システム側では、組織開発のためのガイドライン作成からスタート。同局では、失業手当てシステムですでにIDS ScheerのBPMプラットフォーム「ARIS Platform」を導入していたことから、ARISを使って全体のBPMを行うことにした。
このシステムでは、2000年にコアプロセスのモデル定義からスタートし、現在、コアプロセス、サポートプロセス、運行ステップ、アクティビティ、アクションの定義、詳細レベルでのIT要件定義などを終えている。BPMの実装は、「ワークフローを円滑にし、紙の利用が削減、必要な従業員の再定義、アプリケーション間のデータ重複の削減、推進してきたマルチチャネル戦略の強化などのメリットをもたらした」とBohm氏は言う。
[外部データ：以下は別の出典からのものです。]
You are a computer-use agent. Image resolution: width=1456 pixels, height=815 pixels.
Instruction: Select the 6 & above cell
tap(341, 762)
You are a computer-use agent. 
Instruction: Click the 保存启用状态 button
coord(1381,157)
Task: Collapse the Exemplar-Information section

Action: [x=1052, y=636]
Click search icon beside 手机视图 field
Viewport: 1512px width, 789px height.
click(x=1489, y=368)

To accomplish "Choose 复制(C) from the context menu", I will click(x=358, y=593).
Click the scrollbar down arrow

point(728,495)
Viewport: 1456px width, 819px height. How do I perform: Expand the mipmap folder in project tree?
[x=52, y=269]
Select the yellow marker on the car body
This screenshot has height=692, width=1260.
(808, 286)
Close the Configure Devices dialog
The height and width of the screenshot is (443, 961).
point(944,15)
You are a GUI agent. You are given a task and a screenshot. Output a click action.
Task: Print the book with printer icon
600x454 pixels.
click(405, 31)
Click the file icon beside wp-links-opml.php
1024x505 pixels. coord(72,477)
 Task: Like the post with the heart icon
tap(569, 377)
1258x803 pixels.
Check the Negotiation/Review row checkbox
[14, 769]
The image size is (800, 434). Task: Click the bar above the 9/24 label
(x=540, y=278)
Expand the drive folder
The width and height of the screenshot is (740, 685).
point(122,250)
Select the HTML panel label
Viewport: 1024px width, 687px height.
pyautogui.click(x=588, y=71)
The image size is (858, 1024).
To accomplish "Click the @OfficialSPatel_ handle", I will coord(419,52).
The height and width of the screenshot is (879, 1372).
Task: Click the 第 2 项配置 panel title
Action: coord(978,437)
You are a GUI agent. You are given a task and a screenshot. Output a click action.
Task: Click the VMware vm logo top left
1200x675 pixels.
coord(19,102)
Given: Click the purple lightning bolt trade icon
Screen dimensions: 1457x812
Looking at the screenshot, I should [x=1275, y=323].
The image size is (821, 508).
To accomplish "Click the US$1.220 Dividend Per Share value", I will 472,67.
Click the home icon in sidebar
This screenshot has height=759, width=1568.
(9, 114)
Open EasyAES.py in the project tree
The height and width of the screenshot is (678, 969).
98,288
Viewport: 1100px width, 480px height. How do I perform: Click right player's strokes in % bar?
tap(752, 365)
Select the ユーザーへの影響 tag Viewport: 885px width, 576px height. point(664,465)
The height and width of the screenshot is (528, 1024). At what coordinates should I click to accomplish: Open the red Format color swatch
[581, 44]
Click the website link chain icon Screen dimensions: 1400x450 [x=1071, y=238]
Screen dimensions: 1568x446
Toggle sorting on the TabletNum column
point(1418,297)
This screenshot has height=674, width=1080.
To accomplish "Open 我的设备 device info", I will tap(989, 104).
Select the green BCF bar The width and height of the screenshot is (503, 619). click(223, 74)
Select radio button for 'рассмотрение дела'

プロジェクトでは、顧客の問題解決、プロセス主導を念頭に、顧客の細かなセグメントに対応することを目指した。実際、すでに効果は現れている。生産性は向上し、同じ従業員数で、求職者数も大きく変化していないが、求職者と求人側のマッチング活動は1999年の2倍以上に増えている。
課題のひとつとなっていた長期失業者数は減り、顧客の満足度、従業員の満足度は改善したという。「BPMにより、組織全体レベルで責任の所在が明確になったことも、生産性改善につながった」とBohm氏は話している。
同氏は、「成功のかぎは、人と技術インフラ」と言う。“上層部のコミットは不可欠”というのはBPMではよくいわれているが、AMSは従業員全員に対するケアを重視していることが印象的な事例といえる。Bohm氏は、上層部のコミット以上に下位レベルのサポートを重視し、「先走りしすぎない」とアドバイスする。また、必要に応じて外部の専門家を利用し、社内の専門家とのバランスをとることも重要だとしている。
2006年1月時点、同国の失業率は5.1%、EU25カ国の平均値8.4%を下回り、低い順からトップグループに入った。現在の目標はトップ3に入ること。具体的には、25歳以下の若者と45歳以上の中高齢者の雇用増、女性の再就職、長期失業者の削減を目標に掲げている。